The study has several limitations. Data were collected from only two municipalities, and neither staff nor patients were included in the sample. The first author has been working in the community nursing service since 2003. Both authors contributed to the analysis in order to strengthen its merit and credibility, and to avoid bias.
It was the case in both municipalities that the administration’s formal recommendations had significantly impacted on the way that the community nursing service was organised, while evidence-based knowledge and public health promotion were of limited importance. It seems that the role played by local councillors is marginalised in that they appear on the scene only at the decision-making stage, and the gap between decision-makers and patients is wide.
We identified several differences between the two municipalities. In municipality 1, the purchaser–provider model, reporting and regulatory requirements, and particularly finances, had a significant impact on the way that the community nursing service was organised. These factors were of limited importance in the smaller municipality.
Despite a reasonably broad understanding among decision-makers of the importance of quality and patient safety, these factors were in practice only considered to be of moderate importance in the smaller municipality and of little importance in the larger municipality.

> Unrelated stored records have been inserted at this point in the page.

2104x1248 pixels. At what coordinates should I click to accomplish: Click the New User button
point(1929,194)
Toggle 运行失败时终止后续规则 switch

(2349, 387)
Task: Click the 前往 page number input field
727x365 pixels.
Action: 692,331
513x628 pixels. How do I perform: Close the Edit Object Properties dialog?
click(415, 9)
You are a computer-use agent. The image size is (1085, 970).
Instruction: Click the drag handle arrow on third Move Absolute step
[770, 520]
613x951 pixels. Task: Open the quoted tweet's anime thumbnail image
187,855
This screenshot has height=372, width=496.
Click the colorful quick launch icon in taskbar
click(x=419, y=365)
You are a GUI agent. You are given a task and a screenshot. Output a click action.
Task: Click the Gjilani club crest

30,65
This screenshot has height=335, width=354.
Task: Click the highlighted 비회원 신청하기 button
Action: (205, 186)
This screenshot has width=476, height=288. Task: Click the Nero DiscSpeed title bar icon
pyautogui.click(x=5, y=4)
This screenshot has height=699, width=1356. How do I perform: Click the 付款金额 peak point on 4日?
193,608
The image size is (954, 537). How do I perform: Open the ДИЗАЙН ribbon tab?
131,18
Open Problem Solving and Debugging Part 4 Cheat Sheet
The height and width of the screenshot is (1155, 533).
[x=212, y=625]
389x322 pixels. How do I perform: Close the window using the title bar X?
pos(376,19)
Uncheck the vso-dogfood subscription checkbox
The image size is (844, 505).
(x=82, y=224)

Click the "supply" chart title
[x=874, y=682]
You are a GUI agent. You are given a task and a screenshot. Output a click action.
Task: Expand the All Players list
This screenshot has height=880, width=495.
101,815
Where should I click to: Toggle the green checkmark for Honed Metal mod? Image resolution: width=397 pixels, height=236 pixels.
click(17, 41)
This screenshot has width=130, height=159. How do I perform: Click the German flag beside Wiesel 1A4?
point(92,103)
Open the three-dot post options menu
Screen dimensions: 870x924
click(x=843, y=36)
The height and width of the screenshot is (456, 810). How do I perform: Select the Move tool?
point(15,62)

One common denominator was that both municipalities expected the merger of community nursing teams and enterprise units to be beneficial. The fact that they advocated mergers, appears paradoxical since all informants highlighted that patients need to relate to as few members of staff as possible.
In line with more recent White Papers (1, 5), we therefore recommend that municipal decision-makers:
- focus on the quality of services and health promotion in the local community from the citizens’ perspective,
- map the community’s (healthcare) needs, networks and resources, and
- use the two points above as a basis for their organisation and funding of the community nursing service, and the municipality’s organisational structure.
Research suggests that this approach and organisational model may not only improve the health of the local community, but can also generate better satisfaction rates among patients, citizens and staff, in addition to financial savings.